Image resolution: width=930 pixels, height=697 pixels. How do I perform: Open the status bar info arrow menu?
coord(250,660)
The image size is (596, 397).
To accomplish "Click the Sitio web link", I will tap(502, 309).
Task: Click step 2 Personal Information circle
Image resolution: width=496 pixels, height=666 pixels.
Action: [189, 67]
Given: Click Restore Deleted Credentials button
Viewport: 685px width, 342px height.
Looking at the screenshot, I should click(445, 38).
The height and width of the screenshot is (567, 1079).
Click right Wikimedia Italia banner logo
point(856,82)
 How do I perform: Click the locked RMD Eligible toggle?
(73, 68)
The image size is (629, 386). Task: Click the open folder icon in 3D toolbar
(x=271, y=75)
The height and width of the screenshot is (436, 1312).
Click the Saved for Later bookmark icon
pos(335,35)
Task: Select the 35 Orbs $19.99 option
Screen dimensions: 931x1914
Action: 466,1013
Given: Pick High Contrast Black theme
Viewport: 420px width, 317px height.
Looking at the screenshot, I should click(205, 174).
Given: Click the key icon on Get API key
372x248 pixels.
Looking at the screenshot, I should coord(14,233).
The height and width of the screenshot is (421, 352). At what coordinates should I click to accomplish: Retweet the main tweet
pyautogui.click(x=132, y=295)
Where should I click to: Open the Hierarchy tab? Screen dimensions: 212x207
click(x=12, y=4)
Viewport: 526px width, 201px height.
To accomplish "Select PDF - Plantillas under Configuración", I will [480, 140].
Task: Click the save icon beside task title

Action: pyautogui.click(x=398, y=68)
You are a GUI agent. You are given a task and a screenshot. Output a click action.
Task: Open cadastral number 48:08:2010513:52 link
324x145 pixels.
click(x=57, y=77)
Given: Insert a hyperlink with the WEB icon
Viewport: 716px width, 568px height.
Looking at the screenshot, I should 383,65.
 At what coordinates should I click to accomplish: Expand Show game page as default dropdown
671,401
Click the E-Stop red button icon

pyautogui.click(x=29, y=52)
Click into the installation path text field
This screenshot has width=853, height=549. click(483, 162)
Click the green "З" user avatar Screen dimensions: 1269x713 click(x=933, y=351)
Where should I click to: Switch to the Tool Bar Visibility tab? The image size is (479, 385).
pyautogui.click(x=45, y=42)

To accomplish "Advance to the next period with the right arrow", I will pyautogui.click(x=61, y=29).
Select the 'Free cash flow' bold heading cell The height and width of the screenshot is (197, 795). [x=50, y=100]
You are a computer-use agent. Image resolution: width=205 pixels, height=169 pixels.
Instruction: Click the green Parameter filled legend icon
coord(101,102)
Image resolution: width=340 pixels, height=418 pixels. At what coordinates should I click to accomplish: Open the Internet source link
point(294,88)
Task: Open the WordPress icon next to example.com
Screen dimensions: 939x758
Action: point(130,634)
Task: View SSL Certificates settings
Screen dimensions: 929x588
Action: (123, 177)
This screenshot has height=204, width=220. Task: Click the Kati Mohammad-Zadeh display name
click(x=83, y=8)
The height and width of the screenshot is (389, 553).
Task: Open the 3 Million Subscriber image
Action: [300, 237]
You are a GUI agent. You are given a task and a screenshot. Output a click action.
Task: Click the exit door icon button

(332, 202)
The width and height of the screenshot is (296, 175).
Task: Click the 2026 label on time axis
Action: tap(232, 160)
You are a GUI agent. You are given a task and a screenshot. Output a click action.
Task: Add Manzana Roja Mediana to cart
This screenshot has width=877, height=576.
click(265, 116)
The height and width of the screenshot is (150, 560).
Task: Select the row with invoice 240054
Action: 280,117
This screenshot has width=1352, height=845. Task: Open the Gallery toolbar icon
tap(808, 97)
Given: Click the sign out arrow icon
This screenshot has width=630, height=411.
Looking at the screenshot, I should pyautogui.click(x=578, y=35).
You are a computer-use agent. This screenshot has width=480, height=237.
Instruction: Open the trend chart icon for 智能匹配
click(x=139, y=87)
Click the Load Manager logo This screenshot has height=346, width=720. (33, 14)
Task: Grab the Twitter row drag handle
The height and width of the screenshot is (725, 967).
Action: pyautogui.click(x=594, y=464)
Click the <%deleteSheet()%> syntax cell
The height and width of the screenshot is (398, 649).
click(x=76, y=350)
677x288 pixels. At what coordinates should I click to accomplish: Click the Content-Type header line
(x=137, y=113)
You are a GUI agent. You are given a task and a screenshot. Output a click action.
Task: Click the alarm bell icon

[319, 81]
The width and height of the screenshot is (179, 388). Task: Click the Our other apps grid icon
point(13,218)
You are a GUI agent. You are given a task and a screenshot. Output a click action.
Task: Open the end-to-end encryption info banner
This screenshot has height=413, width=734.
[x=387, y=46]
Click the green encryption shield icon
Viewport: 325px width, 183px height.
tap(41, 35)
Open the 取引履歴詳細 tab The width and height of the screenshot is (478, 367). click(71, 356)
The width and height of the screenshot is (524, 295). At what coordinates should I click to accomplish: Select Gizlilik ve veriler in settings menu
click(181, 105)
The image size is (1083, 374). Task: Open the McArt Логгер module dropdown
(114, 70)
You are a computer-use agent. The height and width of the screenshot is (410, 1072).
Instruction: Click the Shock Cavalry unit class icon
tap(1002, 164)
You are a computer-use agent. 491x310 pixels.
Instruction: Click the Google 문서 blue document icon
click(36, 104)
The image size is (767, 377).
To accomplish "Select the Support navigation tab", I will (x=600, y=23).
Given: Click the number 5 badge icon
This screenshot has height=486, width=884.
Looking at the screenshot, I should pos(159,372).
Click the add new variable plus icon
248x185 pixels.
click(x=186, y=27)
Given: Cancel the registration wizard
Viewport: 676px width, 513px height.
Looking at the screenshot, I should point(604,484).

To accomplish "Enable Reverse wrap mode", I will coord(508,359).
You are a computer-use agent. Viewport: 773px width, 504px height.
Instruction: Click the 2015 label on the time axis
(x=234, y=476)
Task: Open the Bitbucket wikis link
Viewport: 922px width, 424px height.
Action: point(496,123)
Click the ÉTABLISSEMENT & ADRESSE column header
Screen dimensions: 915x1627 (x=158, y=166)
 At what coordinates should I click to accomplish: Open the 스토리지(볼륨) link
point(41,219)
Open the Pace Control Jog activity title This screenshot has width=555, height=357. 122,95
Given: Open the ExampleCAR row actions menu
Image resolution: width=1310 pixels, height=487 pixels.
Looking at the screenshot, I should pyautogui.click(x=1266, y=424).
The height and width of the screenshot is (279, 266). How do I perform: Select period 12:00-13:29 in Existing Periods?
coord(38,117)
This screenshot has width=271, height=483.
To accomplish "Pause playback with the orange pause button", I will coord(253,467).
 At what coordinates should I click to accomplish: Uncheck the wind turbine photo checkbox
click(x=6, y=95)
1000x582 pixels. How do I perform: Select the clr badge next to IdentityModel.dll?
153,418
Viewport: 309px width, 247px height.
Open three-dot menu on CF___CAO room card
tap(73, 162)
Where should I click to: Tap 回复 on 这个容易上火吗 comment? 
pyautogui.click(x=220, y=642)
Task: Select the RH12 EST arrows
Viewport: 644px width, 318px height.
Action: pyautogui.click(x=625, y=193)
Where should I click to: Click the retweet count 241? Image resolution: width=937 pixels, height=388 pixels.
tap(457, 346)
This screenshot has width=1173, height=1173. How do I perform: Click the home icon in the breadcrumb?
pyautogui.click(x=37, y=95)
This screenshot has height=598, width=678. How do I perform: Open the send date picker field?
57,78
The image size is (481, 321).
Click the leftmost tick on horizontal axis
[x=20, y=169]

■ Task objective ■
Each line of the data has to be written out exactly as it appears.

■ Answer for the task ■
Image resolution: width=930 pixels, height=697 pixels. How do I perform: Open the status bar info arrow menu?
coord(250,660)
The image size is (596, 397).
To accomplish "Click the Sitio web link", I will tap(502, 309).
Task: Click step 2 Personal Information circle
Image resolution: width=496 pixels, height=666 pixels.
Action: [189, 67]
Given: Click Restore Deleted Credentials button
Viewport: 685px width, 342px height.
Looking at the screenshot, I should click(445, 38).
The height and width of the screenshot is (567, 1079).
Click right Wikimedia Italia banner logo
point(856,82)
 How do I perform: Click the locked RMD Eligible toggle?
(73, 68)
The image size is (629, 386). Task: Click the open folder icon in 3D toolbar
(x=271, y=75)
The height and width of the screenshot is (436, 1312).
Click the Saved for Later bookmark icon
pos(335,35)
Task: Select the 35 Orbs $19.99 option
Screen dimensions: 931x1914
Action: 466,1013
Given: Pick High Contrast Black theme
Viewport: 420px width, 317px height.
Looking at the screenshot, I should click(205, 174).
Given: Click the key icon on Get API key
372x248 pixels.
Looking at the screenshot, I should coord(14,233).
The height and width of the screenshot is (421, 352). At what coordinates should I click to accomplish: Retweet the main tweet
pyautogui.click(x=132, y=295)
Where should I click to: Open the Hierarchy tab? Screen dimensions: 212x207
click(x=12, y=4)
Viewport: 526px width, 201px height.
To accomplish "Select PDF - Plantillas under Configuración", I will [480, 140].
Task: Click the save icon beside task title

Action: pyautogui.click(x=398, y=68)
You are a GUI agent. You are given a task and a screenshot. Output a click action.
Task: Open cadastral number 48:08:2010513:52 link
324x145 pixels.
click(x=57, y=77)
Given: Insert a hyperlink with the WEB icon
Viewport: 716px width, 568px height.
Looking at the screenshot, I should 383,65.
 At what coordinates should I click to accomplish: Expand Show game page as default dropdown
671,401
Click the E-Stop red button icon

pyautogui.click(x=29, y=52)
Click into the installation path text field
This screenshot has width=853, height=549. click(483, 162)
Click the green "З" user avatar Screen dimensions: 1269x713 click(x=933, y=351)
Where should I click to: Switch to the Tool Bar Visibility tab? The image size is (479, 385).
pyautogui.click(x=45, y=42)

To accomplish "Advance to the next period with the right arrow", I will pyautogui.click(x=61, y=29).
Select the 'Free cash flow' bold heading cell The height and width of the screenshot is (197, 795). [x=50, y=100]
You are a computer-use agent. Image resolution: width=205 pixels, height=169 pixels.
Instruction: Click the green Parameter filled legend icon
coord(101,102)
Image resolution: width=340 pixels, height=418 pixels. At what coordinates should I click to accomplish: Open the Internet source link
point(294,88)
Task: Open the WordPress icon next to example.com
Screen dimensions: 939x758
Action: point(130,634)
Task: View SSL Certificates settings
Screen dimensions: 929x588
Action: (123, 177)
This screenshot has height=204, width=220. Task: Click the Kati Mohammad-Zadeh display name
click(x=83, y=8)
The height and width of the screenshot is (389, 553).
Task: Open the 3 Million Subscriber image
Action: [300, 237]
You are a GUI agent. You are given a task and a screenshot. Output a click action.
Task: Click the exit door icon button

(332, 202)
The width and height of the screenshot is (296, 175).
Task: Click the 2026 label on time axis
Action: tap(232, 160)
You are a GUI agent. You are given a task and a screenshot. Output a click action.
Task: Add Manzana Roja Mediana to cart
This screenshot has width=877, height=576.
click(265, 116)
The height and width of the screenshot is (150, 560).
Task: Select the row with invoice 240054
Action: 280,117
This screenshot has width=1352, height=845. Task: Open the Gallery toolbar icon
tap(808, 97)
Given: Click the sign out arrow icon
This screenshot has width=630, height=411.
Looking at the screenshot, I should pyautogui.click(x=578, y=35).
You are a computer-use agent. This screenshot has width=480, height=237.
Instruction: Open the trend chart icon for 智能匹配
click(x=139, y=87)
Click the Load Manager logo This screenshot has height=346, width=720. (33, 14)
Task: Grab the Twitter row drag handle
The height and width of the screenshot is (725, 967).
Action: pyautogui.click(x=594, y=464)
Click the <%deleteSheet()%> syntax cell
The height and width of the screenshot is (398, 649).
click(x=76, y=350)
677x288 pixels. At what coordinates should I click to accomplish: Click the Content-Type header line
(x=137, y=113)
You are a GUI agent. You are given a task and a screenshot. Output a click action.
Task: Click the alarm bell icon

[319, 81]
The width and height of the screenshot is (179, 388). Task: Click the Our other apps grid icon
point(13,218)
You are a GUI agent. You are given a task and a screenshot. Output a click action.
Task: Open the end-to-end encryption info banner
This screenshot has height=413, width=734.
[x=387, y=46]
Click the green encryption shield icon
Viewport: 325px width, 183px height.
tap(41, 35)
Open the 取引履歴詳細 tab The width and height of the screenshot is (478, 367). click(71, 356)
The width and height of the screenshot is (524, 295). At what coordinates should I click to accomplish: Select Gizlilik ve veriler in settings menu
click(181, 105)
The image size is (1083, 374). Task: Open the McArt Логгер module dropdown
(114, 70)
You are a computer-use agent. The height and width of the screenshot is (410, 1072).
Instruction: Click the Shock Cavalry unit class icon
tap(1002, 164)
You are a computer-use agent. 491x310 pixels.
Instruction: Click the Google 문서 blue document icon
click(36, 104)
The image size is (767, 377).
To accomplish "Select the Support navigation tab", I will (x=600, y=23).
Given: Click the number 5 badge icon
This screenshot has height=486, width=884.
Looking at the screenshot, I should pos(159,372).
Click the add new variable plus icon
248x185 pixels.
click(x=186, y=27)
Given: Cancel the registration wizard
Viewport: 676px width, 513px height.
Looking at the screenshot, I should point(604,484).

To accomplish "Enable Reverse wrap mode", I will coord(508,359).
You are a computer-use agent. Viewport: 773px width, 504px height.
Instruction: Click the 2015 label on the time axis
(x=234, y=476)
Task: Open the Bitbucket wikis link
Viewport: 922px width, 424px height.
Action: point(496,123)
Click the ÉTABLISSEMENT & ADRESSE column header
Screen dimensions: 915x1627 (x=158, y=166)
 At what coordinates should I click to accomplish: Open the 스토리지(볼륨) link
point(41,219)
Open the Pace Control Jog activity title This screenshot has width=555, height=357. 122,95
Given: Open the ExampleCAR row actions menu
Image resolution: width=1310 pixels, height=487 pixels.
Looking at the screenshot, I should pyautogui.click(x=1266, y=424).
The height and width of the screenshot is (279, 266). How do I perform: Select period 12:00-13:29 in Existing Periods?
coord(38,117)
This screenshot has width=271, height=483.
To accomplish "Pause playback with the orange pause button", I will coord(253,467).
 At what coordinates should I click to accomplish: Uncheck the wind turbine photo checkbox
click(x=6, y=95)
1000x582 pixels. How do I perform: Select the clr badge next to IdentityModel.dll?
153,418
Viewport: 309px width, 247px height.
Open three-dot menu on CF___CAO room card
tap(73, 162)
Where should I click to: Tap 回复 on 这个容易上火吗 comment? 
pyautogui.click(x=220, y=642)
Task: Select the RH12 EST arrows
Viewport: 644px width, 318px height.
Action: pyautogui.click(x=625, y=193)
Where should I click to: Click the retweet count 241? Image resolution: width=937 pixels, height=388 pixels.
tap(457, 346)
This screenshot has width=1173, height=1173. How do I perform: Click the home icon in the breadcrumb?
pyautogui.click(x=37, y=95)
This screenshot has height=598, width=678. How do I perform: Open the send date picker field?
57,78
The image size is (481, 321).
Click the leftmost tick on horizontal axis
[x=20, y=169]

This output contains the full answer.